▶ What needs to be done: I would like the lines below, from the one with "Given: Click the CPC ¥0 value" through the one with "the Android home", copied exactly and without any pictures.

▶ Records provided:

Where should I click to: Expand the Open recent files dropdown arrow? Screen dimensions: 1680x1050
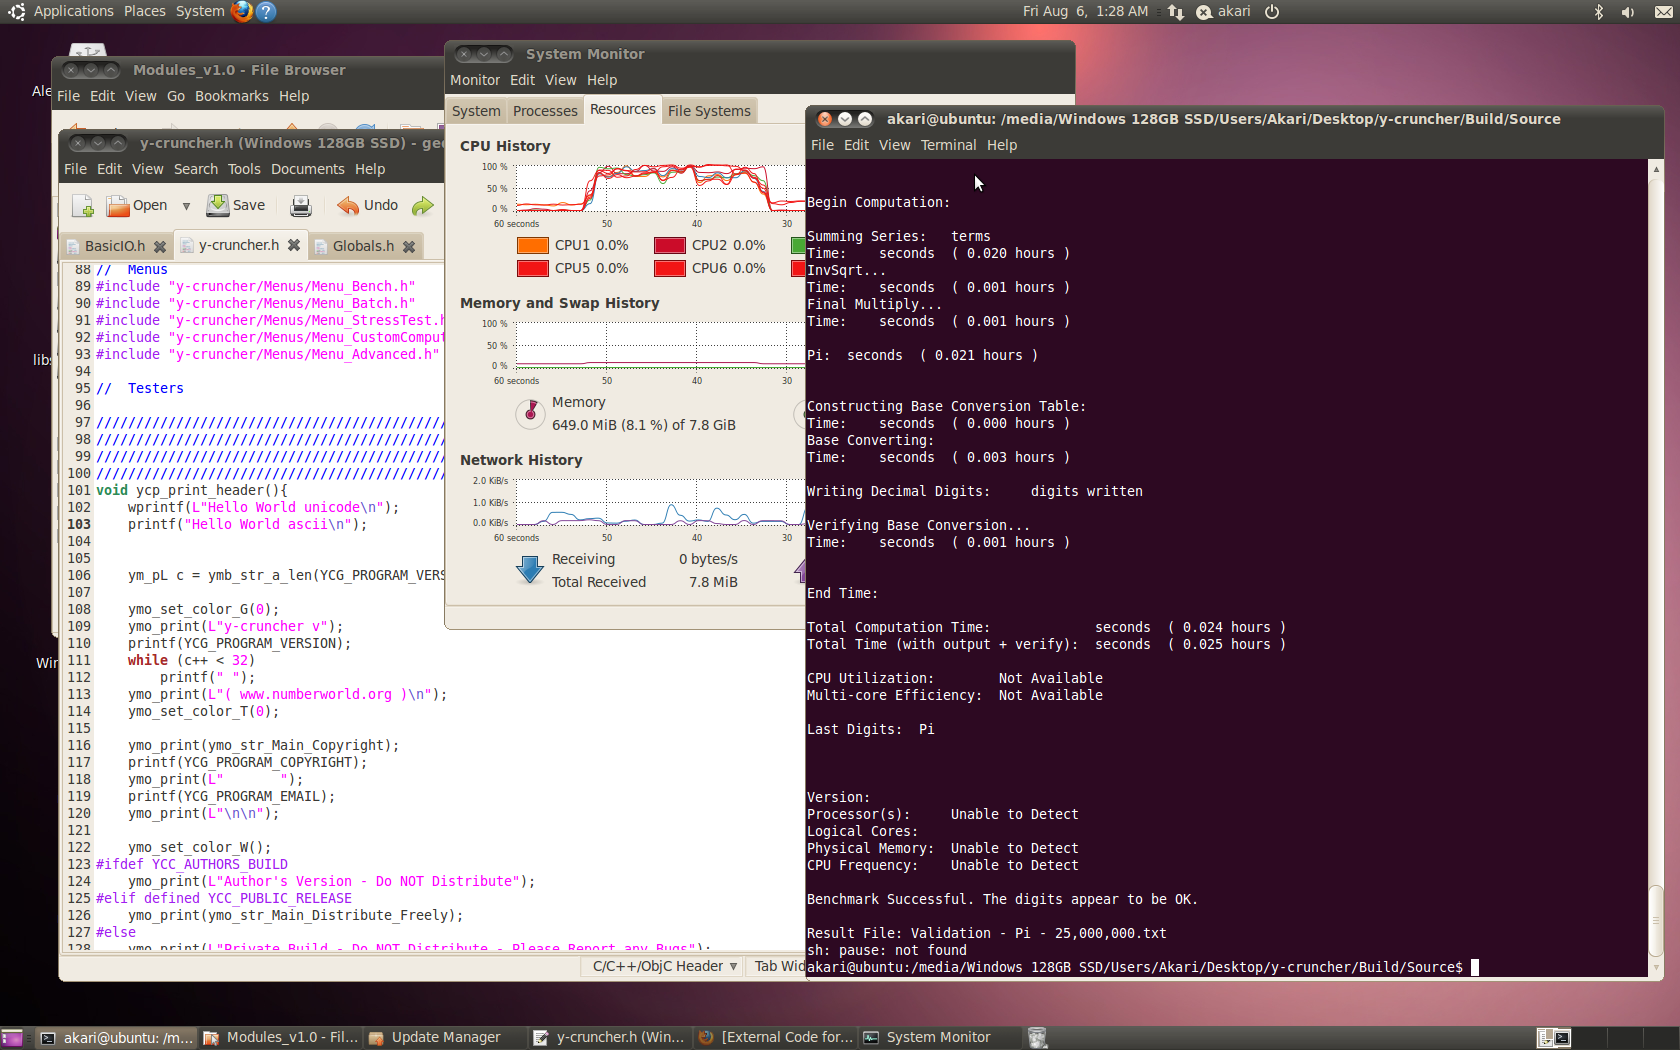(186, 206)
* * *
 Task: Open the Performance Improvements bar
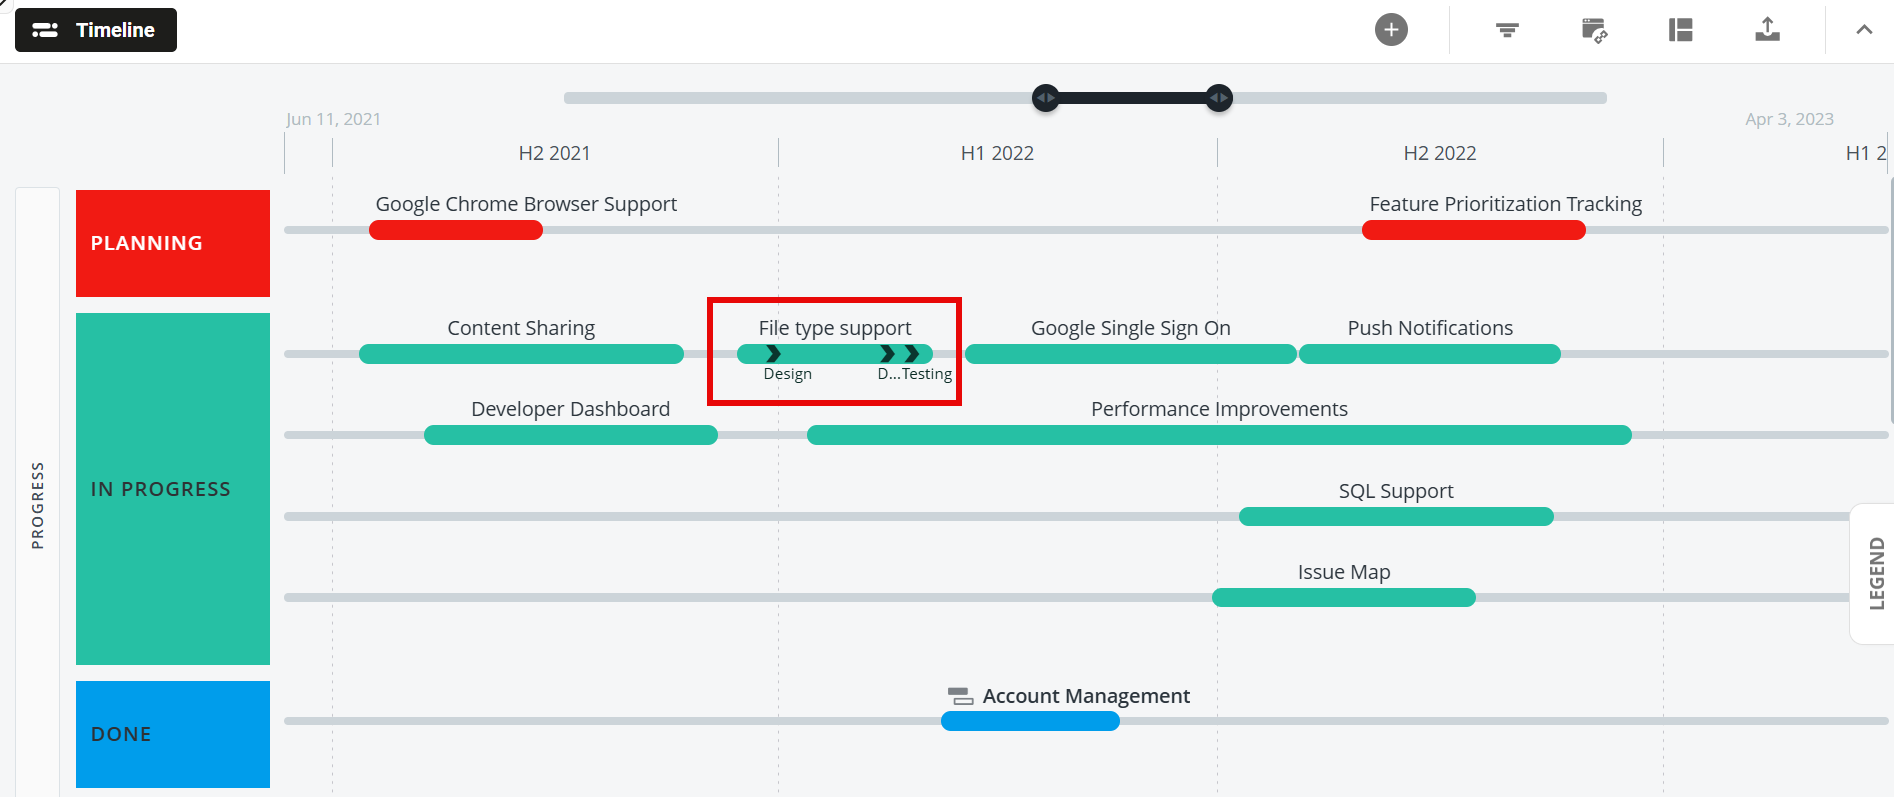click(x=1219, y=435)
--
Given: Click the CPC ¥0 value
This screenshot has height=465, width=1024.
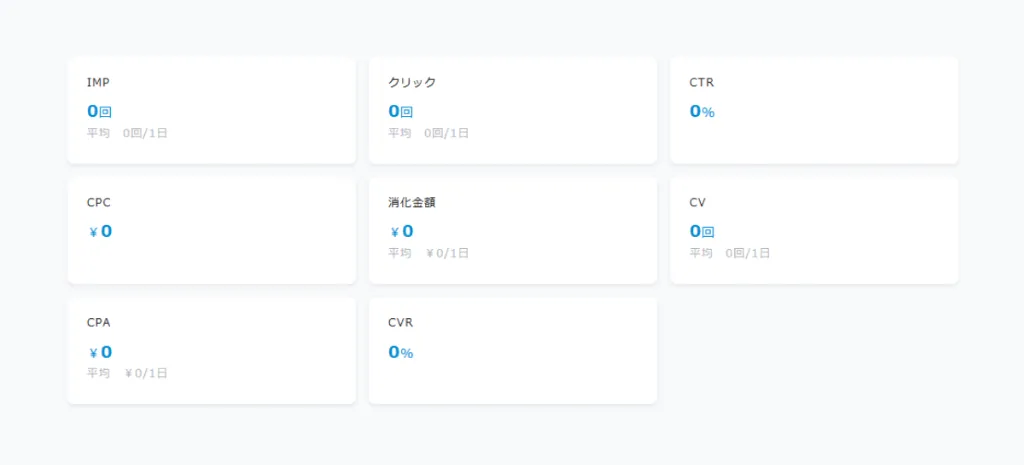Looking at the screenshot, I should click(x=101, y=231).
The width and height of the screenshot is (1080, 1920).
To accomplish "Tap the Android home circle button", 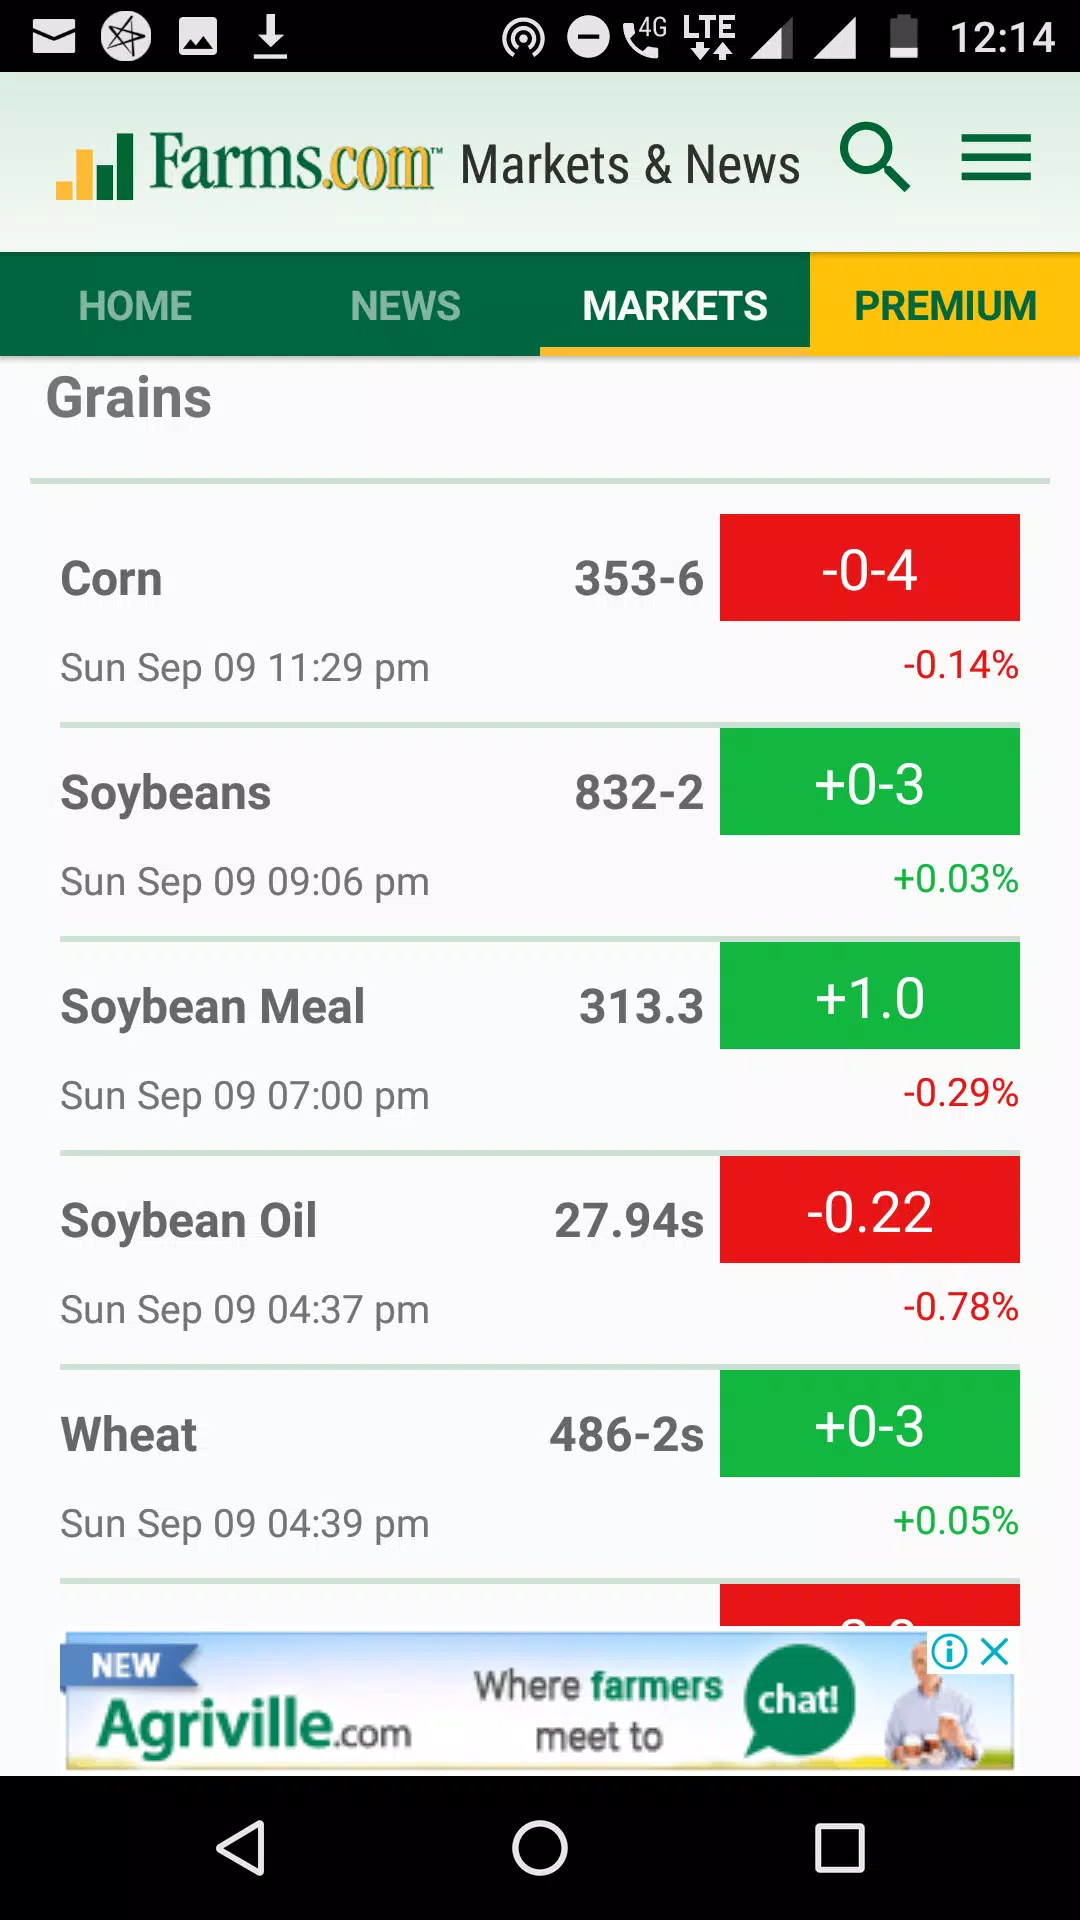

▶ Response area:
Given: Click the CPC ¥0 value
This screenshot has height=465, width=1024.
Looking at the screenshot, I should click(x=101, y=231).
The width and height of the screenshot is (1080, 1920).
To accomplish "Tap the Android home circle button", 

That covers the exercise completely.